ANTHROPOMORPHISM - Out of an Object's Perspective
Anthropomorphism - out of an object's perspective, a two sided project.
The anthropomorphic element of my project began with my personal relationship with my car. It seemed to enjoy turning every single ride into an experience of it's own. I felt it intentionally was aiming to teach me everything about cars that could possibly go wrong. And it did - my knowledge on cars has definitely expanded. "Thank you, Volvo-lemon".
The first part investigates the relationship between a single person and his/her electronic object in a domestic space. I asked over 60 people via Mechanical Turk if they experienced moodiness or attitude problems with their electronic objects. Their responses revealed that these relationships can be found everywhere - it's almost like a transcultural phenomena.
Here are a few examples of the stories I received:
One of the two lights in our bedroom only turns on when it wants to: sometimes it will be months before it suddenly allows us to turn it on for a few bright days before it then retreats back into hibernation. We have tried the conventional replacement of the bulb and jiggling of the fixture to no avail. When those methods failed we took to treating the light like a shy friend that just needs some space. Ultimately, we found that kind words and the occasional rub of the bulb allow us to have those few days of light.
I seem to believe that each of my cars has been a conscious, sentient being. My first vehicle, an 80s Honda Civic, was horribly mistreated by my father, so it was always rather edgy. I tend to take pretty good care of my cars, and so they come to appreciate, perhaps even care about me. My last car, a 2001 Toyota, was totaled in an accident in which I was not at fault. I was very distraught when I had to say goodbye to it.
Harry, my electric shaver, sometimes just doesn't work with me. My typical mornings are started taking Harry, my shaver, and getting rid of my facial hair. The problem is that when I have a date and want a closer shave I pull out my razor blade and shaving cream. The next time I go to use Harry, it is dead. Doesn't matter that I just charged it, it will not work for me until I soothe it by pulling it in and being nice to him.
Why do we seem to domesticate our electronic objects?
According to P. J. Asquith (1984) anthropomorphisms are part of our ordinary everyday speech: “Anthropomorphism arising through ordinary language terminology appears in reports carried out with scrupulous attention to objective methodology... simply as a result of the nature of our language... Reference to a conscious subject always slips in, whatever the disinfecting precautions, simply because language has been so framed as to carry it.” (Asquith 1984)

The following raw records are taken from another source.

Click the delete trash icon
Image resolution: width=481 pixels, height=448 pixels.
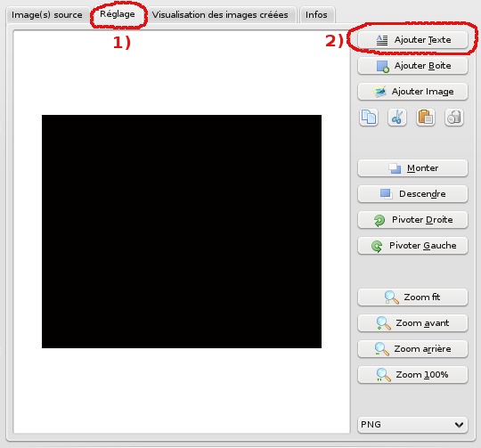coord(453,118)
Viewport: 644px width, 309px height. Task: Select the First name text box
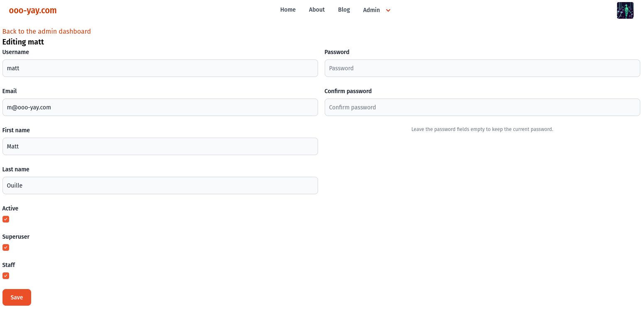click(x=160, y=146)
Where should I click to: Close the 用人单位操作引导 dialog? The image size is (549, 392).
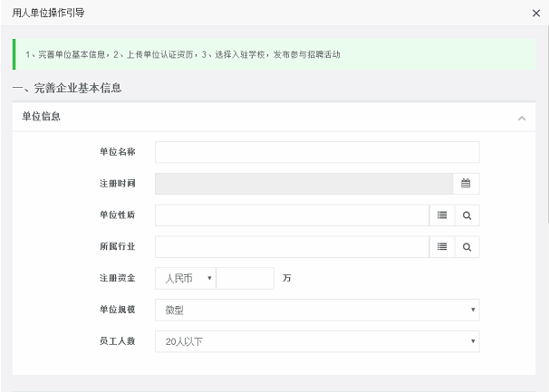tap(535, 13)
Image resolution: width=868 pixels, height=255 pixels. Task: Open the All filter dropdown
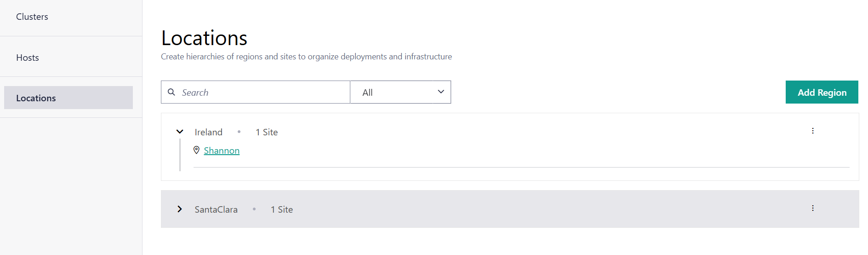click(400, 92)
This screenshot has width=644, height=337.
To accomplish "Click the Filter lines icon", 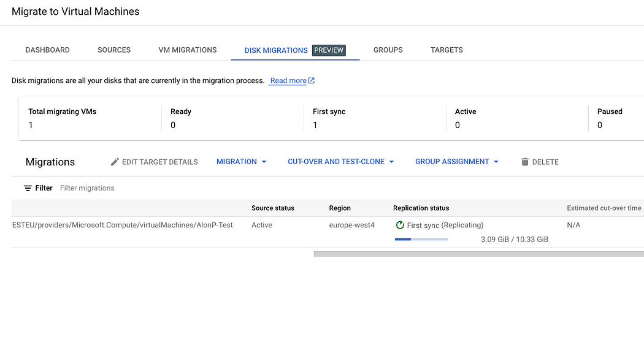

Now also think about this: currently we live in a time were children walk around with robotic dogs. Where alarm clocks speaks to us in the morning. Virtual pets die if we don't flood them with love and care. Computers go to "sleep" if we leave them alone or better they come to bed with us warming our laps while we read the latest gossip on facebook. It actually is no surprise that we think about our electronic objects in a human like/animated way, because most of them do have animal and human-like behaviors and characteristics, they are very animated. They blink, make noises and sounds, tell us for example when the ink cartridge is empty or when the battery needs to be recharged. These characteristics are definitely triggering our senses.
When we first purchase electronic objects we don't have a relationship. But the longer we own it the more we build one. It is learning about each others habits and vices, just like a friendship or marriage. We carry most of the EOs (electronic objects) closely with us where ever we go - is this not an intimate relation?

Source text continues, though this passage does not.